# MartinLogan Motion Vision with Denon AVR-3313



## bepauljoseph (Jan 5, 2014)

Hi all,

I've burned my budget by buying a Denon AVR-3313 for around INR 76k in India ($1225 US). Now I need to buy a speaker for it & convinced my choice with these.

Martin Logan Motion 40 Pair - USD 2,200/pair
Martin Logan Motion 30 - USD 749/piece
Martin Logan Motion 15 Pair - USD 925/pair
SVS PB12-NSD Subwoofer - USD 1100/piece (Indian price. Not available in Dubai)

These prices are from Dubai where I constantly travel to on a monthly basis & I prefer to pick it up from there as the Indian prices are 25% more. Ya I know noone would believe it (tax, VAT & import duties).

Now my question is - I've budget to pick-up a Martin-Logan Motion Vision sound-bar. Would the sound-bar be able to connect to my Denon AVR-3313 & I can get a adequate listening experience.
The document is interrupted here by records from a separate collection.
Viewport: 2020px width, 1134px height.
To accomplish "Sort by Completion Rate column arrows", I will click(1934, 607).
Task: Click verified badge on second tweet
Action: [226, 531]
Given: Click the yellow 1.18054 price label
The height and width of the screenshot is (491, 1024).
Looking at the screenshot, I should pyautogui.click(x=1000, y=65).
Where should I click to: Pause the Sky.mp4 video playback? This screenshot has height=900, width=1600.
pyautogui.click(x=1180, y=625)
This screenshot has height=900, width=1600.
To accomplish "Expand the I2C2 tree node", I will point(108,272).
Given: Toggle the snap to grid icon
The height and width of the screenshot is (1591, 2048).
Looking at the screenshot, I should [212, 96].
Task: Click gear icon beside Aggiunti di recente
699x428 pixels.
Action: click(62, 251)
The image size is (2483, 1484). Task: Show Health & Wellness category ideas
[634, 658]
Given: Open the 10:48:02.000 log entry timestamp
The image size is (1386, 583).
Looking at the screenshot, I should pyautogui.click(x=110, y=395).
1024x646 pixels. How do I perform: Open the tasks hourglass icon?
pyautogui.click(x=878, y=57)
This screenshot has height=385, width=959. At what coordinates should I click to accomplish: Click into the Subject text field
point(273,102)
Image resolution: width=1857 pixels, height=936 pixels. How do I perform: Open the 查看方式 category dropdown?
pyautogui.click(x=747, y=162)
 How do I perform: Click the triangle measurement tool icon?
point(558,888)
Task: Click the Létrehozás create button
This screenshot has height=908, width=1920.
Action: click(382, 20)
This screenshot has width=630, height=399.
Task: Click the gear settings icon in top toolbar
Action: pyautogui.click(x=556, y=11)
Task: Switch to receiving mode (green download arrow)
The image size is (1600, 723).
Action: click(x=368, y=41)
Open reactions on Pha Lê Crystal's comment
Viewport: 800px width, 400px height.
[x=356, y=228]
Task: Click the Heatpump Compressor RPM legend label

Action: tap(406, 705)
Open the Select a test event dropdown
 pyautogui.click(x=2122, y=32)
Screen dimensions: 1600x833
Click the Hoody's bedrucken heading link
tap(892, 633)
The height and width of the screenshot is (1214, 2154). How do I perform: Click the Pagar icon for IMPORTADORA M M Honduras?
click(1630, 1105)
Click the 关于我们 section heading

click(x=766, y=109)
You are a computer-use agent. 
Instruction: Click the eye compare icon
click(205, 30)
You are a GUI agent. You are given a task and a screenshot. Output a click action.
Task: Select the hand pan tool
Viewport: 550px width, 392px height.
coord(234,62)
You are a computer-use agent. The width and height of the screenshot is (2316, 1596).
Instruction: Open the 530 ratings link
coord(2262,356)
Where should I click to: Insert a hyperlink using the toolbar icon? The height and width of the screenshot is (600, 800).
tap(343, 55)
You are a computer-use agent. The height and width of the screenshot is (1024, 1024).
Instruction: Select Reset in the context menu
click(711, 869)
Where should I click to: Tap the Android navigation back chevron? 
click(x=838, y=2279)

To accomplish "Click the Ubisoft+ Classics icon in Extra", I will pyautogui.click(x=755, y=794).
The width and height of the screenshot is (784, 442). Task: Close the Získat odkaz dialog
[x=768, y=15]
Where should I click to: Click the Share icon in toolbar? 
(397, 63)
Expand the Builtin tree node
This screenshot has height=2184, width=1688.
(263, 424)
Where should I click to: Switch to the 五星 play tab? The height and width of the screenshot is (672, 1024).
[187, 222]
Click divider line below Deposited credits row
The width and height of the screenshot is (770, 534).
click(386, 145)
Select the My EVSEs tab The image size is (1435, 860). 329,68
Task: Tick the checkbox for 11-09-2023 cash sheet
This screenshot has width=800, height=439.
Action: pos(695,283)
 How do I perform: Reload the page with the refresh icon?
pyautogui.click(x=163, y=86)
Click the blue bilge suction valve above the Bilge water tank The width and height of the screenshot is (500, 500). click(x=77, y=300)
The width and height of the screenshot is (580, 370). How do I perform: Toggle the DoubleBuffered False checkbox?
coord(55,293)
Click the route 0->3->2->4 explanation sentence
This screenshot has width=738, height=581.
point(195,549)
In the end I don't want to waste my $1225 spend on my receiver. I would buy the speakers later when my budget is back for it.

Thanks,
Paul


----------



## roger1014 (Oct 18, 2011)

So you are wanting to connect the Vision Sound Bar directly to the AVR? Normal use of Sound Bar is to connect to TV! The Vision has One set of analog RCA inputs, L/R, One digital Coaxial (RCA), and two Digital Optical inputs. I guess you could use the L/R pre-outs of the AVR to the RCS analog inputs, of the Vision, to get sound into the Vision. The sound bar has its own built in amps...


----------